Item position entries
%%
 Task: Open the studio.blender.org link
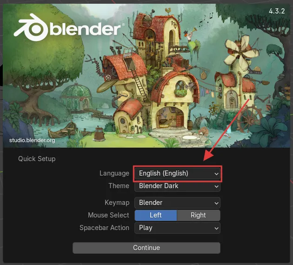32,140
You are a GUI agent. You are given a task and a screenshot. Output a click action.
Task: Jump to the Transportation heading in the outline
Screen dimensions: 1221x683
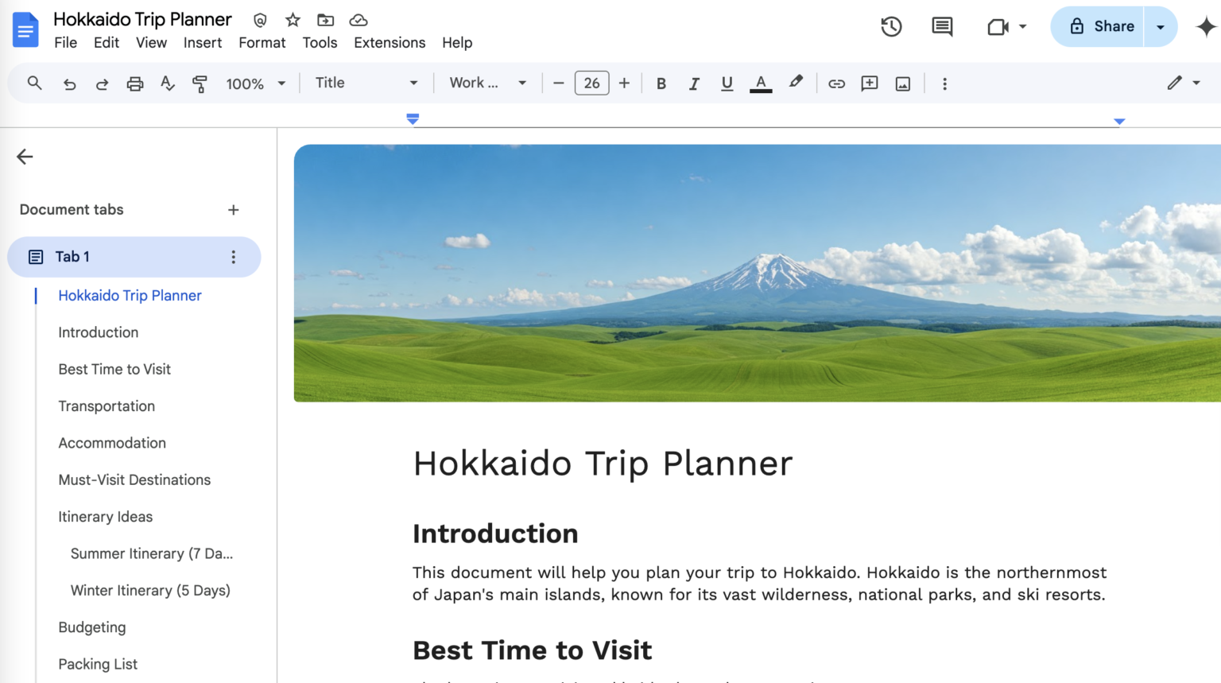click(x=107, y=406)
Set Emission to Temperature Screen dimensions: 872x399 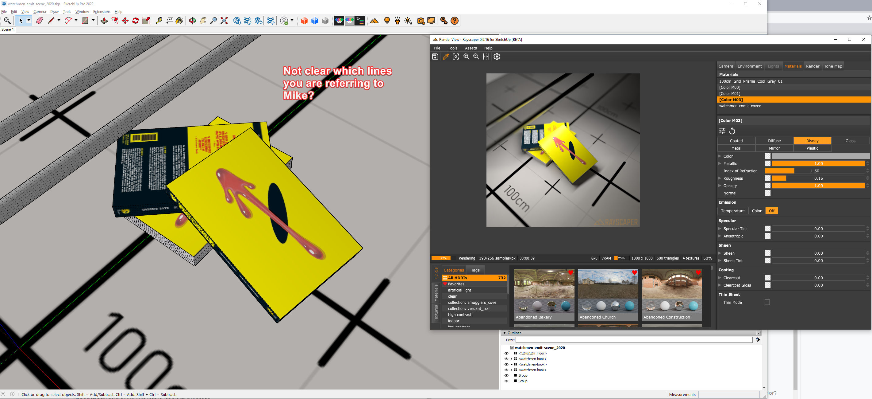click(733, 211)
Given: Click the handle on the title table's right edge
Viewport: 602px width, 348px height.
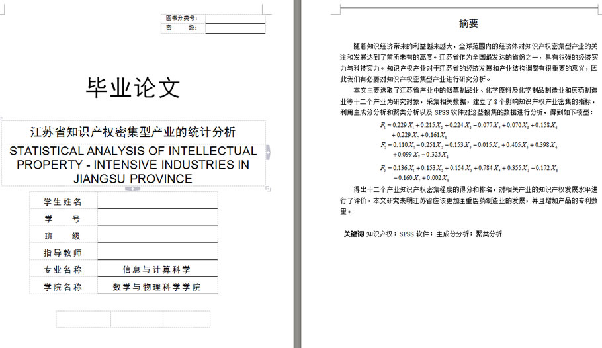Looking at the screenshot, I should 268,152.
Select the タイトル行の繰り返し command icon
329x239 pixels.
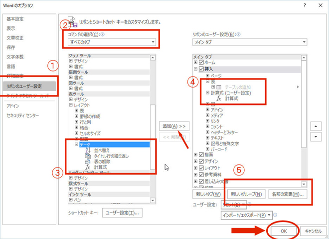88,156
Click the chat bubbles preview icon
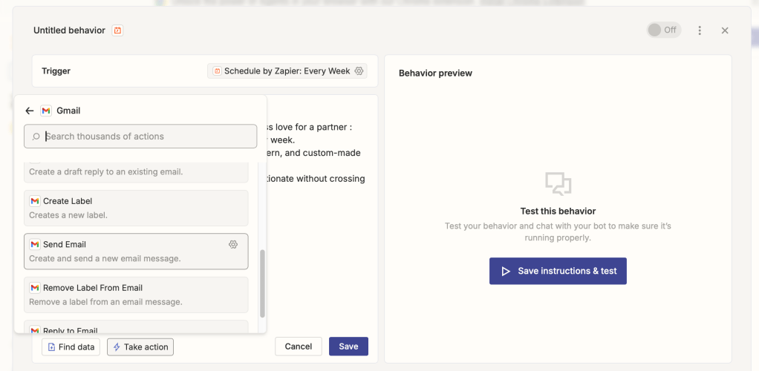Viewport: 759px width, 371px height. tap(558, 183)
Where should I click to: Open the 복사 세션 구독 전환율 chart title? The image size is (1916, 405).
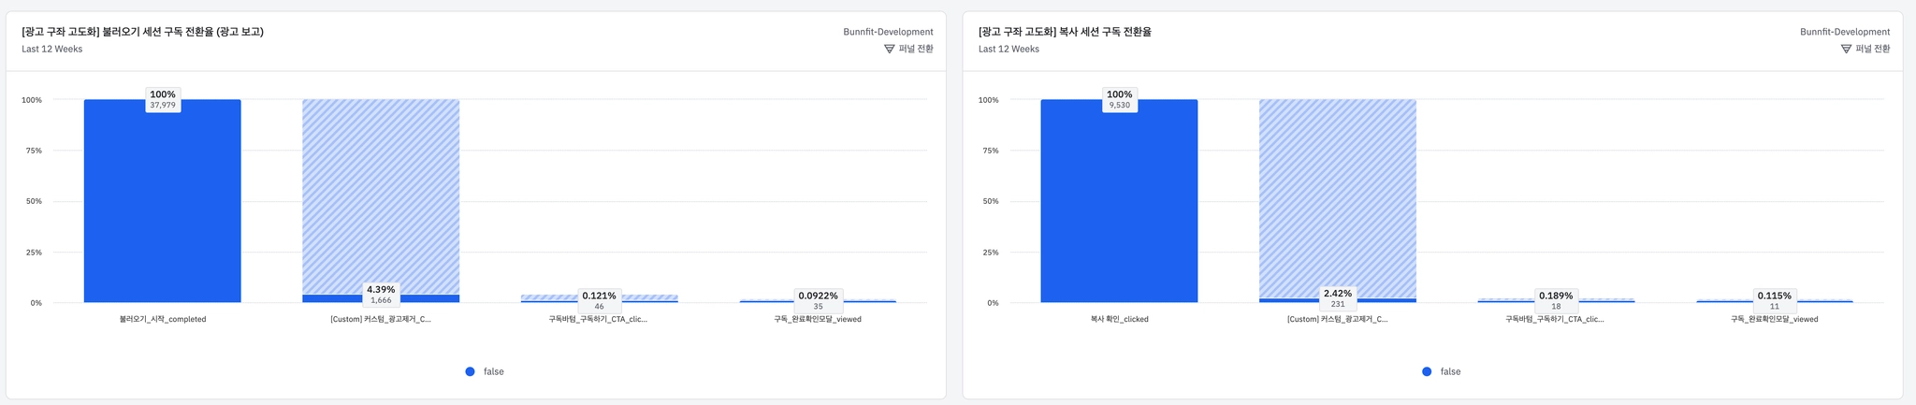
%%
%%
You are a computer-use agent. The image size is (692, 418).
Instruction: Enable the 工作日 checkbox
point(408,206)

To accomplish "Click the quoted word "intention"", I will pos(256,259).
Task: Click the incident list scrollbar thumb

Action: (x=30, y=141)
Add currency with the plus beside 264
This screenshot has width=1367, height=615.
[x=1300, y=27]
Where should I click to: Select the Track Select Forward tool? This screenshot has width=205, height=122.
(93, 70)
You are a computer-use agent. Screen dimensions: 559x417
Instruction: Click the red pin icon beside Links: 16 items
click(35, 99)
%%
DIRECTIONS FOR THIS TASK: Copy out, line for line, the part of the rows that opens with the line containing "Where should I click to: Select" and closes with the line containing "click(35, 99)".

PROBLEM SOLUTION:
Where should I click to: Select the Track Select Forward tool? This screenshot has width=205, height=122.
(93, 70)
You are a computer-use agent. Screen dimensions: 559x417
Instruction: Click the red pin icon beside Links: 16 items
click(35, 99)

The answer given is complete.